The Salk campus was in disarray for a week-plus for the show prep, which had scientists sharing corridors with runway stylists, and camera drones doing practice runs with seagulls flying around them in the sky.
“I like having people visit the Salk whose interests are outside the world of science to see what we’re all about,” said Greg Lemke, professor of molecular neurobiology and Francoise Gilot-Salk chair.
“I want people to appreciate the uniqueness and beauty of the building and I want them to think about the science going on here. We study all the basic problems in biology, the complete spectrum, from computational neuroscience, to cancer to neurodegenerative disease to plant biology, we try to do it all in a small space. We have a little over 50 scientists and there’s a lot of biology packed into these very small buildings,” said Lemke, dressed in a hoodie with “Lemkenoids” spelled across it, which is what he calls the members of his lab.
“Like architecture and beauty, science is a universal human preoccupation. Trying to figure things out is something that unites humanity.…You can travel around the world, you can see people of different cultures, backgrounds and interests, but if they are scientists they all have a common curiosity. For me, that’s always been one of the most hopeful things about science.”
One of the institute’s plant projects involves studying the idea of how to sequester more carbon from the atmosphere into the roots of crop plants, which could be a game changer for the fight against global warming. Louis Vuitton has outlined ambitious environmental goals of its own, which already include reusing or recycling 93 percent of event materials, and having a dedicated sustainability officer on site to ensure follow-through.
The last time the brand held a resort show in California was in 2015 at the futuristic Bob and Dolores Hope Palm Springs estate. On the question of why La Jolla, and the greater San Diego area — where Louis Vuitton hosted out-of-town guests at the Pendry Hotel in the Gaslamp Quarter, threw a dinner party at the posh Born & Raised restaurant and hosted a show after party at the renovated Museum of Contemporary Art San Diego in La Jolla — the region is one of California’s wealthiest and a biotech hub.
San Diego has also been in the headlines after hosting the “Top Gun: Maverick” premiere last week.
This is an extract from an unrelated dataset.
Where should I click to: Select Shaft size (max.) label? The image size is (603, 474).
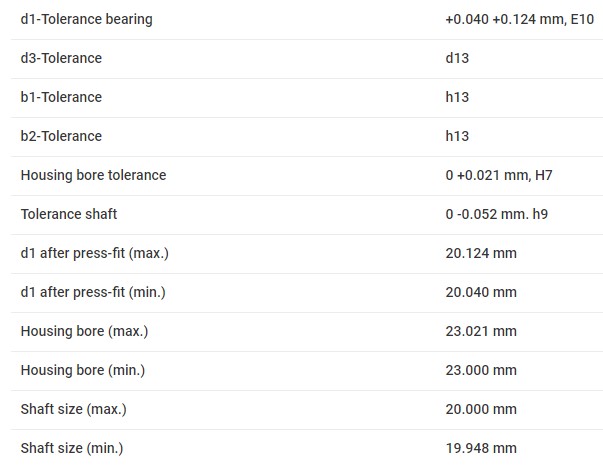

The film is set in the area and stars Vuitton ambassador Jennifer Connelly, who was unable to make the resort show because she is still globetrotting with the film’s premieres.
To cater to the region’s growing luxury class, Louis Vuitton opened its second store in the area on April 15 at the Westfield UTC outdoor mall in La Jolla, where a new high-end retail row is emerging with Tiffany, Hermès and a soon-to-open Chanel Beauté store.
“Having worked here in the early ’90s, it’s night and day from there to now, and a lot of the change is due to the maturation of the university,” Museum of Contemporary Art director Kathryn Kanjo explained of the University of California San Diego La Jolla campus. “It’s a research university and the support it’s given to the biotech industry has helped shift our economy from military, tourism and retirement.”
For an international brand like Louis Vuitton to touch down “is a point of maturation for the city” she said during a tour of the spectacular oceanfront museum hosting a Niki de Saint Phalle exhibition. “The connection of nature and the coast, science, innovation and architecture…it taps [into] the San Diego myth I find appealing.”